Savoir refuser la valeur ajoutée à tout prix !

30 janvier 2020

Savoir refuser la valeur ajoutée à tout prix !

Par Thibaut Gallineau*

Qui dit valeur ajoutée suppose déjà une valeur existante intrinsèque ! Or, savoir reconnaître, percevoir et apprécier cette valeur existante est l’un des principaux échecs des chantres de la valeur ajoutée en entreprise : « managers gonflette », « consultants en carton » et autres oiseaux au grand bec s’avèrent incapables de voler droit. Si la valeur ajoutée n’est jamais établie ex nihilo, elle est donc le couronnement, l’embellissement et la consécration d’un édifice existant avec son poids historique, son architecture, son emplacement particulier, etc.

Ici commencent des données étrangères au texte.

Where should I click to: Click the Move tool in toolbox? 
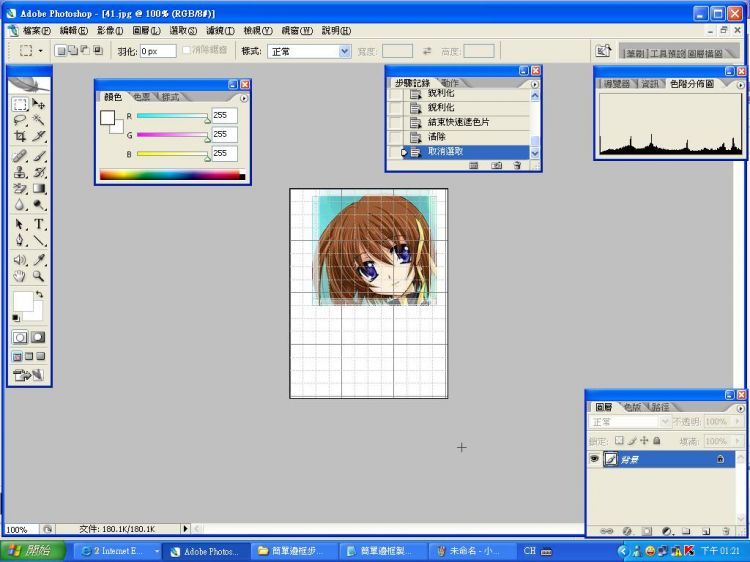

L’allégorie bâtimentaire me semblant pertinente pour traiter de ce sujet, suivons donc le fil rouge en prenant l’exemple concret d’une maison. Commençons par reconnaître que la valeur existante de cette maison n’est pas un acquis dans le temps : une maison sans entretien se détériore au fil des ans, qu’elle soit habitée ou non ! Ainsi, avant de parler de valeur ajoutée, il est important de savoir quantifier les efforts nécessaires pour préserver et conserver la valeur existante. On peut assurément penser immédiatement à la maintenance, mais d’autres aspects moins évidents (p. ex. assurances, environnement immédiat neutre ou mélioratif – pas d’insécurité, de pollution sonore ou visuelle) contribuent aussi à préserver cette valeur contre les aléas du monde. Pour terminer sur ce point, précisons que la maintenance doit évidemment être réalisée en accord avec les normes et l’esprit du bâti : remplacer quelques tuiles en ardoise par des tuiles en terre cuite n’a jamais fait qu’empirer la situation, et donc diminuer la valeur existante.

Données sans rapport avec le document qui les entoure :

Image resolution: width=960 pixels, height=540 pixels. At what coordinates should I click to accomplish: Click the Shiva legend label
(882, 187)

Partant de ce constat de préservation − ne pas détériorer − et de conservation – pérenniser − d’une valeur existante bien définie, nous pouvons ensuite envisager cette fameuse valeur ajoutée selon un triptyque « optimisation – amélioration – addition ».

• Optimisation : je m’attache à la vue d’ensemble et je propose une nouvelle organisation plus structurée ou plus fluide. Pour suivre notre exemple, l’optimisation d’une maison consiste à effectuer un réagencement (p. ex. les meubles, les cloisons et donc les espaces, la destination des pièces).

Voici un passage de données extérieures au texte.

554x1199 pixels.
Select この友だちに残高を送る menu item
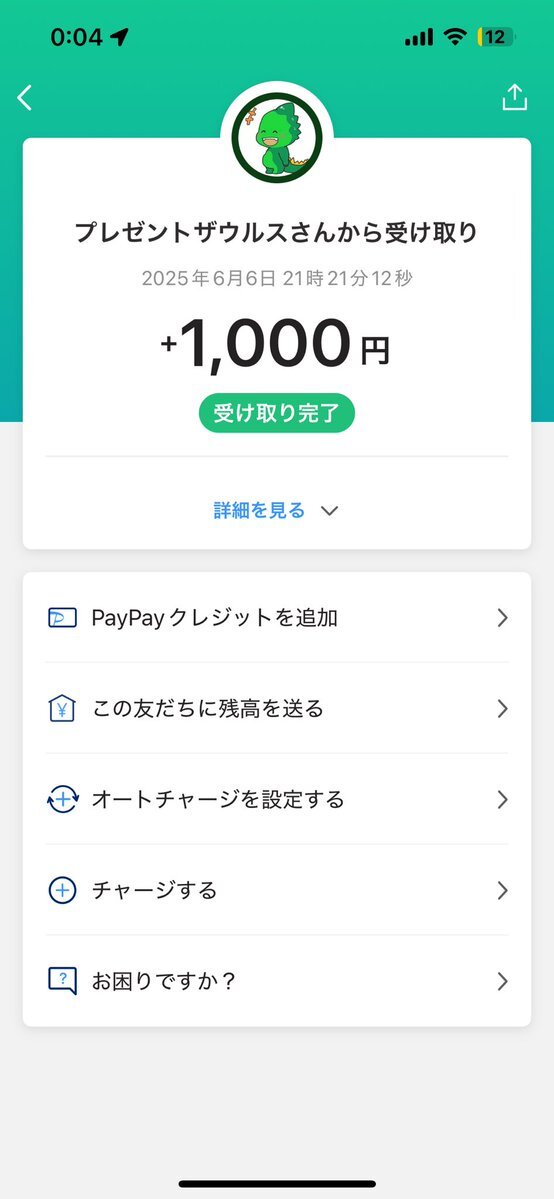[277, 709]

• Amélioration : je remplace un élément existant spécifique par un meilleur élément ou je transforme un élément existant en élément augmenté (p. ex. un escalier classique augmenté d’une chaise électrique, une porte classique remplacée par une porte à galandage moins coûteuse en espace).

• Addition : j’ajoute ou je créé un nouvel élément non existant (p. ex. une véranda, un hammam, un potager).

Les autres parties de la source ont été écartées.